Abandonné à Hawaï depuis 2015, il est voué à être détruit. Avec un associé californien, Chris Welsh, nous décidons de tenter de le sauver. Cela nous a pris 3 ans 1/2 pour le ramener en France grâce à l’AIRBUS, du groupe IDEA, de LDA, du groupe Fetis et bien d’autres. Aujourd’hui il est à Nantes et nous commençons sa rénovation en vue de le refaire voler et de l’utiliser comme plateforme de recherche pour l’aéronautique, le naval et l’industrie sur des projets liés entre autres à la décarbonation.
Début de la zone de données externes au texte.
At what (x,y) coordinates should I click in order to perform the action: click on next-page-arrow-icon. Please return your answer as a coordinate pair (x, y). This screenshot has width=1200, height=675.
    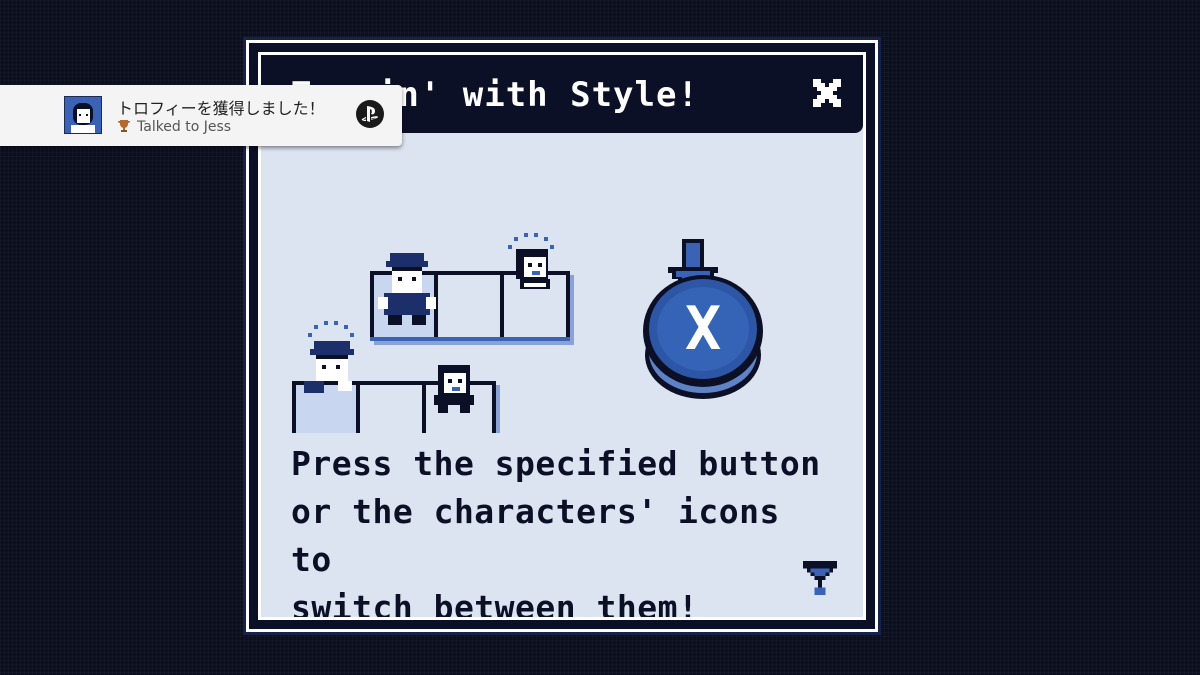
    Looking at the image, I should click on (820, 578).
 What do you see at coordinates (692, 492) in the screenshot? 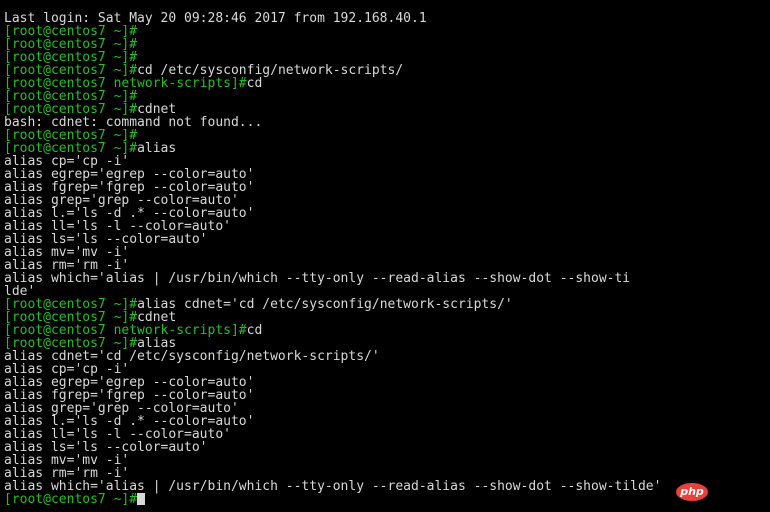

Nous avons également un second bateau à foils, l’Hydroptère.ch qui va être mis à l’eau cette année et embarquer également des expérimentations.
Comme L’Hydroptère bénéficie d’une visibilité mondiale auprès du grand public commes des clients de l’ultra luxe et des professionnel, nous offrons également l’opportunité aux entreprises de venir afficher leurs couleurs ou marques et communiquer comme l’ont déjà fait avec succès la banque d’affaire Lombard Odier ou la prestigieuse maison d’horlogerie Audemars Piguet.
Si il ne fait pas de course au large, L’Hydroptère peut participer à de grands évènements, embarquer des collaborateurs, des prospects et des VIP, être invité au départ des grandes courses, etc… il peut également être optimisé (il est loin d’avoir atteint son plein potentiel) pour battre de nouveaux records.
L’Hydroptère bénéficie d’une grande notoriété auprès du monde de la recherche et de l’éducation, c’est ce qui nous permet d’embarque dans nos projets de recherche des écoles et des laboratoires de renommée mondiale, mais également des entreprises de pointe.
On peut dire que L’HYDROPTERE 2.0 est une aventure qui est devenue entreprise. Autour de 2 bateaux de record, elle porte des projets collaboratifs à retombées économiques et environnementales. Elle offre également à des marques la possibilité d’une communication premium et à des entreprises et consortium d’accéder à des plateformes de recherche et de booster leur R&D.